Productively Efficient, Profit Maximising Monopoly

I cannot find anywhere that will explain this...
Is it possible for a monopoly to be both a profit maximiser and produce where output is productively efficient. i.e. Can the bottom of the Average Cost Curve intersect where Marginal Cost=Marginal Revenue.
Thanks in Advance
Original post by DalSchoolofEcon
I cannot find anywhere that will explain this...
Is it possible for a monopoly to be both a profit maximiser and produce where output is productively efficient. i.e. Can the bottom of the Average Cost Curve intersect where Marginal Cost=Marginal Revenue.
Thanks in Advance


Providing MC=MR intersects AC at it's lowest point - I think so!
I thought that too, however all textbooks and websites say that ‘monopolies cannot be productively efficient as will not produce at the lowest point of the AC curve as will produce to the left at a lower output and higher price’. This consistent theory seems to make out that there is no point where a monopoly can be a profit maximiser and productively efficient.
My understanding is that it would be possible for a monopoly to be productively efficient (ie they could choose to sell where MC=AC) but for sake of analysis it's unlikely - as a monopoly could exploit its price-making power on the market and sell at a higher price (at MC=MR) to profit maximise instead?

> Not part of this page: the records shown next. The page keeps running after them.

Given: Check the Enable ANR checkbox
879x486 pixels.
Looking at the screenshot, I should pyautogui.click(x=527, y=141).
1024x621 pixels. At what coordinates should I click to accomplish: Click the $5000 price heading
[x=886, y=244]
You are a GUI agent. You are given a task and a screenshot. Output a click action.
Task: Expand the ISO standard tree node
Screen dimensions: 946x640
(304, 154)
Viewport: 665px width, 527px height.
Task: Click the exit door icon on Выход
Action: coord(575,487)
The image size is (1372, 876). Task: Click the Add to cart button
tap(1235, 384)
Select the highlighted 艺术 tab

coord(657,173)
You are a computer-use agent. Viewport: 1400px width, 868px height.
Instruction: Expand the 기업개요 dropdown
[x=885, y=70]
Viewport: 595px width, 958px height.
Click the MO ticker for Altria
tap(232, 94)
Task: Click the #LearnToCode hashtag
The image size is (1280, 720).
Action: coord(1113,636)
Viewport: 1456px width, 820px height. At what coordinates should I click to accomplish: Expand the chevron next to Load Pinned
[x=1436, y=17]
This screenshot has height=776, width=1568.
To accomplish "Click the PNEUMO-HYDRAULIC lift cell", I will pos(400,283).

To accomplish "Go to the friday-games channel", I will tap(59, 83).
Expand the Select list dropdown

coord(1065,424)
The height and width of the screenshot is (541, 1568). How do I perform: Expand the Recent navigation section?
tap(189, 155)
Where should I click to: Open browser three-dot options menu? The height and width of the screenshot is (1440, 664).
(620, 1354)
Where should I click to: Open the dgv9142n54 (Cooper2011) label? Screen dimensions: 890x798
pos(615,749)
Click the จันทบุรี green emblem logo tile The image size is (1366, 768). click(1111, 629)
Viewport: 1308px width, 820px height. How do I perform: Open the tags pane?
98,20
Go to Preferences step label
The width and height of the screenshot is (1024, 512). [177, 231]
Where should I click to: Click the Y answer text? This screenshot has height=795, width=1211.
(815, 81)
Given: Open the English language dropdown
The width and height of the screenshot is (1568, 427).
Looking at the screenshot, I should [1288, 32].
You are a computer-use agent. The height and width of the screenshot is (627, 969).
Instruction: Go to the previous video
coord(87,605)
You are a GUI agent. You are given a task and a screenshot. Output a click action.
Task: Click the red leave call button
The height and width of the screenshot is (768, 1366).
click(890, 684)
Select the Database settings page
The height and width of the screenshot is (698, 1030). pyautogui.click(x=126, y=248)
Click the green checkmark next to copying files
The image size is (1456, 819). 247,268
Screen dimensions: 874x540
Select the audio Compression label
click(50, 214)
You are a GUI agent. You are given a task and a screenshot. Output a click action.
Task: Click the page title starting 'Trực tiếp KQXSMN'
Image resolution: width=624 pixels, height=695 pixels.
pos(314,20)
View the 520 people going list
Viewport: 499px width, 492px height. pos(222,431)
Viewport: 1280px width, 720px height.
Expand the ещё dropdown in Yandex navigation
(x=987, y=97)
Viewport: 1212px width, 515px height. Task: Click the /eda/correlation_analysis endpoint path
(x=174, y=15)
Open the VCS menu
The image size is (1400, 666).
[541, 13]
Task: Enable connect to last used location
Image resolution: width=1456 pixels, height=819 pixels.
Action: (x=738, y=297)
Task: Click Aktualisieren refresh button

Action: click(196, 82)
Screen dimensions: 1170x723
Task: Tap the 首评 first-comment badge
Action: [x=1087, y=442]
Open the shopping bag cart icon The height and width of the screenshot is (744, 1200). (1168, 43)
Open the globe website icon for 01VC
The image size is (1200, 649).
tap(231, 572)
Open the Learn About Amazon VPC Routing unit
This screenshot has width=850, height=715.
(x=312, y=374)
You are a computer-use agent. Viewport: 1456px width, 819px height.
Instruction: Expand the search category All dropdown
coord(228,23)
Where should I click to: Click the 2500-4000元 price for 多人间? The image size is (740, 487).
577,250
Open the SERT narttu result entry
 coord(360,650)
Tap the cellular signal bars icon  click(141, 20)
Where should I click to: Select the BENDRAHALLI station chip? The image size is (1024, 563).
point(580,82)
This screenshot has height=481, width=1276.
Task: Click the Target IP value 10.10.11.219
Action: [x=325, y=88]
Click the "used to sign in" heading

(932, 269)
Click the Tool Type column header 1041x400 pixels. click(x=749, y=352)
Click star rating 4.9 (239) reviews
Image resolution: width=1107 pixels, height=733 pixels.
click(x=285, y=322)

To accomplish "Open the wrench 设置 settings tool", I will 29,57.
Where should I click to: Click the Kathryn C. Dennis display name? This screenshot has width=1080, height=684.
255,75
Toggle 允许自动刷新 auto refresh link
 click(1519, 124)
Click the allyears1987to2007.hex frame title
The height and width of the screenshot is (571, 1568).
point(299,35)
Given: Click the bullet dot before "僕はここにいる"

I think to be both productively efficient and profit maximise, the AC curve would have to intersect at its lowest where MC=MR, as a matter of coincidence?

Maybe wait and see if anyone else chimes in on this one though as I'm not 100% and keen to know! :tongue:

Original post by DalSchoolofEcon
I thought that too, however all textbooks and websites say that ‘monopolies cannot be productively efficient as will not produce at the lowest point of the AC curve as will produce to the left at a lower output and higher price’. This consistent theory seems to make out that there is no point where a monopoly can be a profit maximiser and productively efficient.
That makes complete sense actually, I guess there is only one exact outcome out of an infinite amount where bottom of AC will be at that output point and the probability of that is basically zero. Thanks mate thats really helpful
Original post by beachpanda
My understanding is that it would be possible for a monopoly to be productively efficient (ie they could choose to sell where MC=AC) but for sake of analysis it's unlikely - as a monopoly could exploit its price-making power on the market and sell at a higher price (at MC=MR) to profit maximise instead?

I think to be both productively efficient and profit maximise, the AC curve would have to intersect at its lowest where MC=MR, as a matter of coincidence?

Maybe wait and see if anyone else chimes in on this one though as I'm not 100% and keen to know! :tongue:
Monopoly does not need to be productively efficient due to large supernormal profits and low/zero competition. These reduce the incentive to become productively efficient and innovate as the monopoly already has huge profits, and probably wouldn't gain too much.Also due to diseconomies of scale etc.